**Short problem:** Please switch "Kranen" to "Cranes" in the entries from the line containing "Ceramic (220, 445)" through the line containing "Immer (322, 2391)", then give only those lines again, with everything else unchanged.

## start Provided entries

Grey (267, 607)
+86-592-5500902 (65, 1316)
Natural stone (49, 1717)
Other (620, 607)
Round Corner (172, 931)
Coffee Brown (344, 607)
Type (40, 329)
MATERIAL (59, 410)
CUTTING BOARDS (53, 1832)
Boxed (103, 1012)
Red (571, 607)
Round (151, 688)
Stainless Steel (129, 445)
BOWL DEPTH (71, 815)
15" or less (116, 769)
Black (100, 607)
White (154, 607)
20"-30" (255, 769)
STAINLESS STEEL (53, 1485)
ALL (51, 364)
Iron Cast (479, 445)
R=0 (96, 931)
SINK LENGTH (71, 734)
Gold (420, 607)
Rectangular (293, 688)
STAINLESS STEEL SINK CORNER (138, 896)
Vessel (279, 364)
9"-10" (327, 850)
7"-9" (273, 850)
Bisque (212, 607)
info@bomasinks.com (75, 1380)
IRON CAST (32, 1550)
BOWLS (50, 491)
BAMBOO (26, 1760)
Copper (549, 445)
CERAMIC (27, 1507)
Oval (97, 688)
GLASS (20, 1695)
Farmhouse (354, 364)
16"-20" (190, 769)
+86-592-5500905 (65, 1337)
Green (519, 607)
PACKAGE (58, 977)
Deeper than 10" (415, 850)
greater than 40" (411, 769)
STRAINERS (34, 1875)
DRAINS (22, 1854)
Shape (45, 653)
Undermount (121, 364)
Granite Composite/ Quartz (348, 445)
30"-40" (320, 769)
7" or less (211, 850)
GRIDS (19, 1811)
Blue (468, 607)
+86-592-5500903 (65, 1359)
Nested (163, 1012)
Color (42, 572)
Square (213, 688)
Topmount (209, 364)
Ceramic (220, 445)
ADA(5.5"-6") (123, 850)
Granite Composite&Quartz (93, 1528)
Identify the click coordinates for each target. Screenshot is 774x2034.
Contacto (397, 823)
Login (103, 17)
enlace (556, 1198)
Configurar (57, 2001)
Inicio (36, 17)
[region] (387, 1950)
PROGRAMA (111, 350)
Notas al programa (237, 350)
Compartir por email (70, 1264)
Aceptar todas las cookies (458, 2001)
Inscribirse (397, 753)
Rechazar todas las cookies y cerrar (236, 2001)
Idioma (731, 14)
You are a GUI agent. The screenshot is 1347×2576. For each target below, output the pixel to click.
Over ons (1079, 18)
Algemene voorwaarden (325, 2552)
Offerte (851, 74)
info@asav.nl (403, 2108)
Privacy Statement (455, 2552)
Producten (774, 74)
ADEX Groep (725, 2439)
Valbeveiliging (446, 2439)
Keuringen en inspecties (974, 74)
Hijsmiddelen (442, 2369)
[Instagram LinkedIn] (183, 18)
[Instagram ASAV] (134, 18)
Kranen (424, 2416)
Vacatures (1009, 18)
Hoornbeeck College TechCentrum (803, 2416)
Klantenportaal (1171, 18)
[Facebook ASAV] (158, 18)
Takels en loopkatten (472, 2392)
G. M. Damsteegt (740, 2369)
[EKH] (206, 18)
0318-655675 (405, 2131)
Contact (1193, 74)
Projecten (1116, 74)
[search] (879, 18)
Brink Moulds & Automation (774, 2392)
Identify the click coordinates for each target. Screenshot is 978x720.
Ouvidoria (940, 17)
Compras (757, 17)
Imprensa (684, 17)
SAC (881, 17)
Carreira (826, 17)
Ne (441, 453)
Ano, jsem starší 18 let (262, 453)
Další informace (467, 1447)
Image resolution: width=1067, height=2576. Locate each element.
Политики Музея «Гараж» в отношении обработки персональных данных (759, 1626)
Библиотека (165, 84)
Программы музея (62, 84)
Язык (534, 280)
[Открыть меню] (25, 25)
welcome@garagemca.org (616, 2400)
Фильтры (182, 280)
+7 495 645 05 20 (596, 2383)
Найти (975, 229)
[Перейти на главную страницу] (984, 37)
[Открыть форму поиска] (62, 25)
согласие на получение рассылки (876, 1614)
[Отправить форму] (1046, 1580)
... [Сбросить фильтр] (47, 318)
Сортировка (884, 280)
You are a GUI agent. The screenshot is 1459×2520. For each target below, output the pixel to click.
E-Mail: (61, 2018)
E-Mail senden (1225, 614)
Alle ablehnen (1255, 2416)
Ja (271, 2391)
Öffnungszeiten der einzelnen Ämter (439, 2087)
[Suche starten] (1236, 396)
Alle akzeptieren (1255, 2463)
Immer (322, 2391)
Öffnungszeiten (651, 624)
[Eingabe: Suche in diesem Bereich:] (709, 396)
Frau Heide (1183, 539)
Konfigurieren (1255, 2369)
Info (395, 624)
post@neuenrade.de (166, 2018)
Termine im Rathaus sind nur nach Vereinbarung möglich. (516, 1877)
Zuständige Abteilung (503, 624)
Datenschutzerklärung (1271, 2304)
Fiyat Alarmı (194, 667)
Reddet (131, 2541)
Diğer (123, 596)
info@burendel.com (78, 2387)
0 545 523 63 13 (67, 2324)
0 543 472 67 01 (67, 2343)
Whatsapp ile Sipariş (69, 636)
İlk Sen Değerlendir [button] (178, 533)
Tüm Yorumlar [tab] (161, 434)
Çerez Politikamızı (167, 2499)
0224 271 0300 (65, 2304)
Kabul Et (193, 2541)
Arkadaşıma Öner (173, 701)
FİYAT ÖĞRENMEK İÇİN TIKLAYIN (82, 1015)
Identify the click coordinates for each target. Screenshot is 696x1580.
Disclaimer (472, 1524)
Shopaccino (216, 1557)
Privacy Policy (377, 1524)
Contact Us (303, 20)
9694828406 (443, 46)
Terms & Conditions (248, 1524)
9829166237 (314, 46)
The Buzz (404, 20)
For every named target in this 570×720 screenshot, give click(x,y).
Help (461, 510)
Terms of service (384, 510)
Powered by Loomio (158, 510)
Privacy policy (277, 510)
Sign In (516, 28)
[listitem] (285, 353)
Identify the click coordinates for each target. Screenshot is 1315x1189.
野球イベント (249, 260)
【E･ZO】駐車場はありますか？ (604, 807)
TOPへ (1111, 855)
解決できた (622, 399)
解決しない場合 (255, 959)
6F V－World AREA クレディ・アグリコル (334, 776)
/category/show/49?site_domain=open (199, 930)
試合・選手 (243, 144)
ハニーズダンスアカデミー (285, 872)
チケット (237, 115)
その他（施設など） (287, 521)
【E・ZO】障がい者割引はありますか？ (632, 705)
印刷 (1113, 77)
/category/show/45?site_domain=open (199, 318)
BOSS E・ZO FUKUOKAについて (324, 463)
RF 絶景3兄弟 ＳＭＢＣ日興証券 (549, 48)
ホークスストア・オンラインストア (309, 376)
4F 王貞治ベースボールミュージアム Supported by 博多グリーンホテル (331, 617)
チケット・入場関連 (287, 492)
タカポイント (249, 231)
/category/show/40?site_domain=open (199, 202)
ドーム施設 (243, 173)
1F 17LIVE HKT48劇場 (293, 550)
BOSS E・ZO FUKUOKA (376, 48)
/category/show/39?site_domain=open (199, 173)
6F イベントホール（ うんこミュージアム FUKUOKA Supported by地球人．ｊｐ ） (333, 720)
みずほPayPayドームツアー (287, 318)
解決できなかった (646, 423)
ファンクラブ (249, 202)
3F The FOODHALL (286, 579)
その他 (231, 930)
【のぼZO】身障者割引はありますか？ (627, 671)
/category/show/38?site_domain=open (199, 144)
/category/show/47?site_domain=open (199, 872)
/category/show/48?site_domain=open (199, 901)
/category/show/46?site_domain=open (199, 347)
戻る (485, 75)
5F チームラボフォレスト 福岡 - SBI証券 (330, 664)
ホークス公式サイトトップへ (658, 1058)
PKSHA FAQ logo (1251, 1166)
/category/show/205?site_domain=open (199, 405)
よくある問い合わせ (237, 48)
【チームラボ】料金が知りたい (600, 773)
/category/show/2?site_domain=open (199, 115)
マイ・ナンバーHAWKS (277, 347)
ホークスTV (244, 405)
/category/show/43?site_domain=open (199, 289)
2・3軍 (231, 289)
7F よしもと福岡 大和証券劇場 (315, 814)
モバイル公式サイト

## end Provided entries

**Answer to the task:**
Ceramic (220, 445)
ADA(5.5"-6") (123, 850)
Granite Composite&Quartz (93, 1528)
Identify the click coordinates for each target. Screenshot is 774x2034.
Contacto (397, 823)
Login (103, 17)
enlace (556, 1198)
Configurar (57, 2001)
Inicio (36, 17)
[region] (387, 1950)
PROGRAMA (111, 350)
Notas al programa (237, 350)
Compartir por email (70, 1264)
Aceptar todas las cookies (458, 2001)
Inscribirse (397, 753)
Rechazar todas las cookies y cerrar (236, 2001)
Idioma (731, 14)
You are a GUI agent. The screenshot is 1347×2576. For each target below, output the pixel to click.
Over ons (1079, 18)
Algemene voorwaarden (325, 2552)
Offerte (851, 74)
info@asav.nl (403, 2108)
Privacy Statement (455, 2552)
Producten (774, 74)
ADEX Groep (725, 2439)
Valbeveiliging (446, 2439)
Keuringen en inspecties (974, 74)
Hijsmiddelen (442, 2369)
[Instagram LinkedIn] (183, 18)
[Instagram ASAV] (134, 18)
Cranes (424, 2416)
Vacatures (1009, 18)
Hoornbeeck College TechCentrum (803, 2416)
Klantenportaal (1171, 18)
[Facebook ASAV] (158, 18)
Takels en loopkatten (472, 2392)
G. M. Damsteegt (740, 2369)
[EKH] (206, 18)
0318-655675 (405, 2131)
Contact (1193, 74)
Projecten (1116, 74)
[search] (879, 18)
Brink Moulds & Automation (774, 2392)
Identify the click coordinates for each target. Screenshot is 978x720.
Ouvidoria (940, 17)
Compras (757, 17)
Imprensa (684, 17)
SAC (881, 17)
Carreira (826, 17)
Ne (441, 453)
Ano, jsem starší 18 let (262, 453)
Další informace (467, 1447)
Image resolution: width=1067, height=2576. Locate each element.
Политики Музея «Гараж» в отношении обработки персональных данных (759, 1626)
Библиотека (165, 84)
Программы музея (62, 84)
Язык (534, 280)
[Открыть меню] (25, 25)
welcome@garagemca.org (616, 2400)
Фильтры (182, 280)
+7 495 645 05 20 (596, 2383)
Найти (975, 229)
[Перейти на главную страницу] (984, 37)
[Открыть форму поиска] (62, 25)
согласие на получение рассылки (876, 1614)
[Отправить форму] (1046, 1580)
... [Сбросить фильтр] (47, 318)
Сортировка (884, 280)
You are a GUI agent. The screenshot is 1459×2520. For each target below, output the pixel to click.
E-Mail: (61, 2018)
E-Mail senden (1225, 614)
Alle ablehnen (1255, 2416)
Ja (271, 2391)
Öffnungszeiten der einzelnen Ämter (439, 2087)
[Suche starten] (1236, 396)
Alle akzeptieren (1255, 2463)
Immer (322, 2391)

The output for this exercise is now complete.